Marlo waited, but Logan was done.

I didn’t blame him. I didn’t blame any of us for sharing—or not sharing—any part of what we were going through. And yet we’d all signed up for this study.

Or had our coach/parent/whomever sign us up.

“Thanks for sharing, Logan. And you are?” she said, turning her attention to the boy sitting kitty-corner to Logan, forming the side of our U with the other guy who had raised his hand when asked about encouragement/coercion to take this class.

“I’m Dustin. A junior. Fine Arts major.”

“That’s interesting. What type of art are you interested in, Dustin?”

“I’m a painter. Or I want to be,” he said. “Working on it.”

“And who did you lose?” Marlo asked.

“My father. Heart attack. In late May. Two days before I was coming home from here for the summer.”

“I’m sorry,” she said. “And you’re here for yourself, Dustin? No one set it as a condition?”

He chuckled and looked to Logan. “I’m hardly the team sports type who’s going to have a domineering coach.”

He certainly didn’tlooklike the team sports type. Definitely the struggling artist type. Starving artist, really, given how wispy thin he was. He had some height on him, but he looked like he stayed up nights painting and smoking cigarettes, contemplating great works of art.

His jeans were of the painted-on variety, though not out-and-out skinny jeans. He wore black Chucks on his large feet, and a lavender cardigan that had paint smears along the cuffs over a tee shirt for a band I’d never heard of, but guessed was retro cool.

Much like Paige, his was not a look I could pull off, nor would I want to, but I found I liked it on him.

“So, here just on your own, then?” Marlo prodded. Gently, like she knew there was more to the story with Dustin.

“Yeah. For me. I realized there were some unresolved things that would never be resolved now that he’s passed and maybe I could, I don’t know, work through them here.”

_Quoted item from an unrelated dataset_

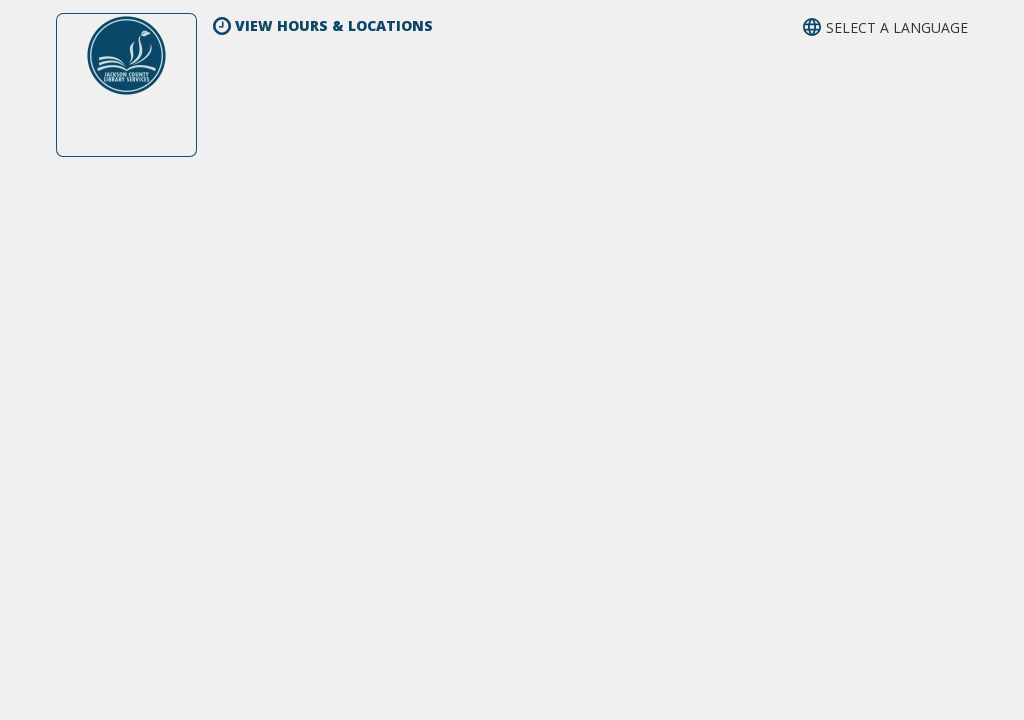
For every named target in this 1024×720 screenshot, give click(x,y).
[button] (885, 27)
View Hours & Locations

“I’m glad you identified that. Great self-awareness. Would you like to say more—”

“I was going to come out to him as soon as I got home. And now I’ll never have the chance,” Dustin said, words coming quicker now, like they had with me—bottled up and the cork had been sprung. “I thought he’d be cool with it. I even thought he probably already knew, or suspected at least, but I was still really nervous to have that discussion with him. And my mom. But especially him.”

“Sure,” Marlo said. “And now it’s unknown to you how he would have responded. And that’s important to you.” There was a tiny bit of questioning in her voice, but mostly statement. Because, sure, that would make Dustin wonder for the rest of his life.

My mom and I had fought like crazy my whole senior year of high school. Typical mother/daughter bullshit that she called part of the “pulling-away process,” which was natural and good. Of course, there was deep guilt on my part about it now, but I would never have the kind of guessing that Dustin would about his father’s feelings toward him.

My mom loved me fiercely, unconditionally, and with her whole body. She was my sounding board, sometimes my worst critic, but always my biggest champion.

And now she was gone.

“Well, at least I know that my coming out didn’t kill him, so there’s that,” Dustin said. Gallows humor that we all needed, making us laugh.

“Silver linings wherever we can get them,” Marlo said. She turned to the only one left of us who hadn’t spoken. “And you?”